Ora: la crescita, in Italia, dopo l'introduzione dell'Euro (1999/2002) non vi è stata. I dati sul tavolo sono spietati. Meno di 3 punti percentuali di PIL raggiunti, complessivamente, in più di tre lustri, fino a che è esplosa la pandemia (febbraio 2020). Il nostro Paese non è ancorato ad una politica economica comune e la disoccupazione è dilagante, nel sud come nel centro-nord. Manovrare i tassi di interesse è impossibile perché è prerogativa della BCE, ne si può stampare carta moneta. Che ci stiamo a fare, allora, in un sistema che ci presta una moneta comune sopravvalutata (vedi il cambio euro/dollaro) e che non facilità le esportazioni delle nostre imprese? (Il 2021, come detto sopra, non fa testo, perciò si veda il complessivo biennio 2020 - 2021).

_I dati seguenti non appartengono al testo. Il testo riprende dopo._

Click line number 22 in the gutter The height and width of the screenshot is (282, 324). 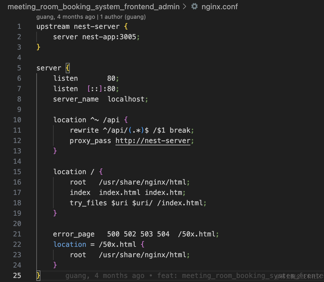tap(17, 245)
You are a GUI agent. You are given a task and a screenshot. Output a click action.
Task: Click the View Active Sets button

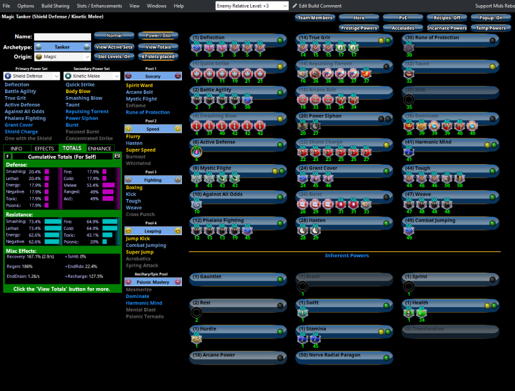pyautogui.click(x=113, y=47)
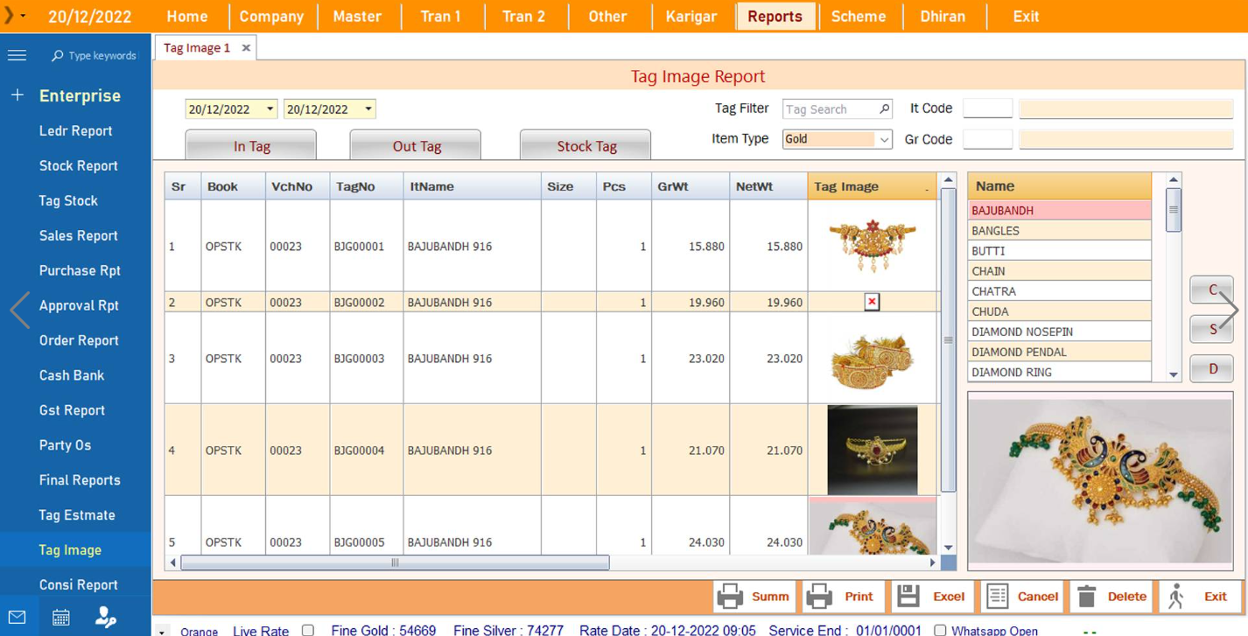Open the first date picker dropdown

[270, 109]
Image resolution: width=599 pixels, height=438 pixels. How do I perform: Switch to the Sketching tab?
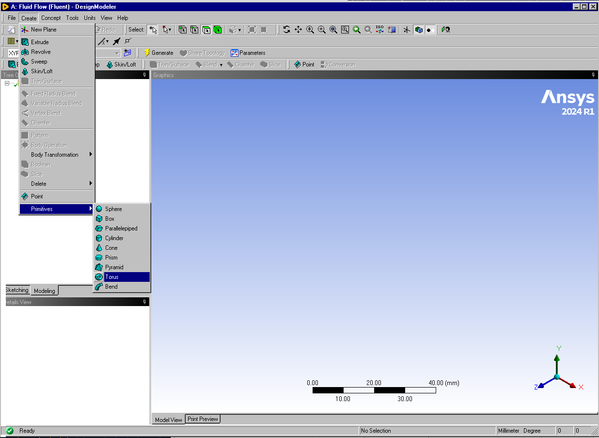click(17, 290)
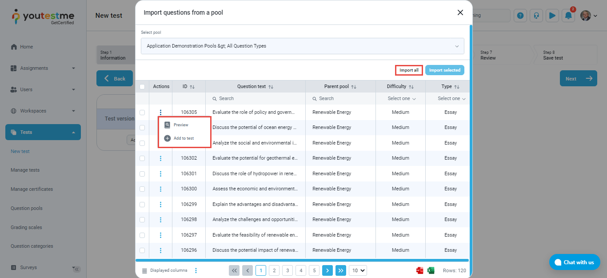607x278 pixels.
Task: Expand the Select pool dropdown
Action: [302, 46]
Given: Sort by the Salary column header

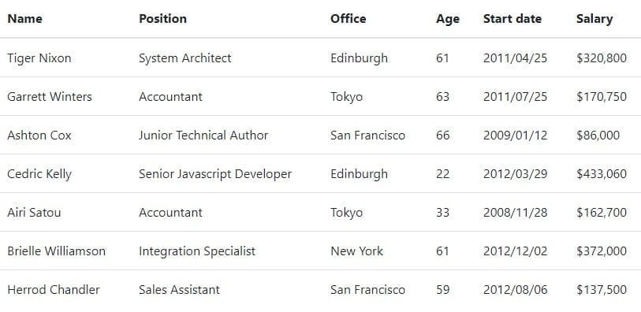Looking at the screenshot, I should [x=594, y=19].
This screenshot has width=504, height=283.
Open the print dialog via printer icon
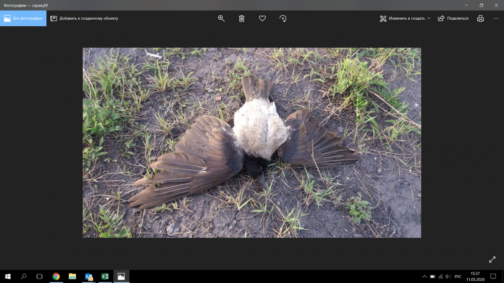(480, 18)
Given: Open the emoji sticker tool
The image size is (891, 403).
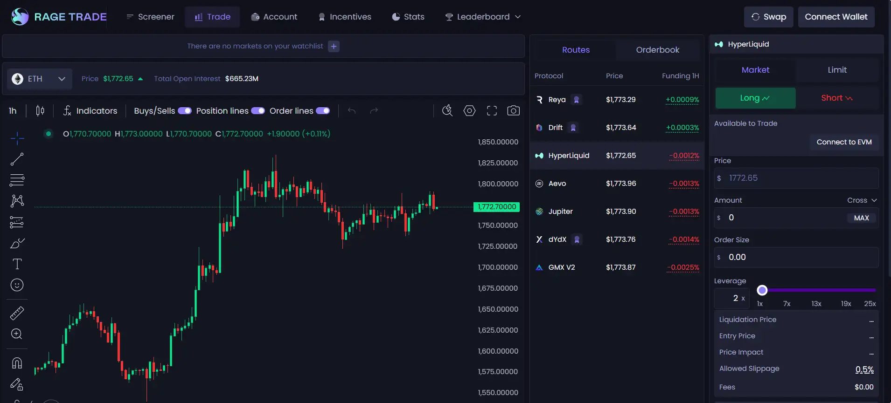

Scriveva l'economista Domenico Moro: “A questo proposito, va precisato lo stretto legame esistente tra l’integrazione europea e la ripresa dell’imperialismo, inteso come fase economica e politica del capitalismo. L’euro e i trattati riducono il mercato e la domanda interna, accentuando la tendenza delle imprese ad andare all’estero per conquistare mercati di sbocco alle merci e ai capitali e approvvigionarsi di materie prime a buon mercato. In questo modo, anche a causa dell’aumento delle divergenze economiche tra Paesi europei, si accentua la competizione tra imprese, e di conseguenza tra Stati, che spalleggiano i propri capitali 'nazionali'” […] “... risulta la necessità per i comunisti di definire, oltre che un punto di vista condiviso sull’integrazione europea e sulla natura della formazione economico-sociale italiana, un programma e una proposta complessivi per la fase in atto. Al centro di questa proposta non può che esserci l’uscita dalla Ue e dall’euro (oltre che dalla Nato)”, per giungere alla “... definizione delle modalità di un rinnovato intervento dello Stato nell’economia non solo come regolatore ma direttamente come produttore di beni e servizi, a partire dalle ripubblicizzazioni delle imprese monopolistiche o oligopolistiche privatizzate”.

Da queste righe che ho rilanciato qui si intende bene quanto sia all'ordine del giorno per le forze progressiste e comuniste tenere una chiara posizione di rottura con il processo di integrazione capitalistica europea. Dunque, costruire l'UNITÀ dei comunisti in Italia e rinvigorire l'alleanza internazionale tra le forze che si oppongono all'imperialismo europeo, all'Euro e alla NATO.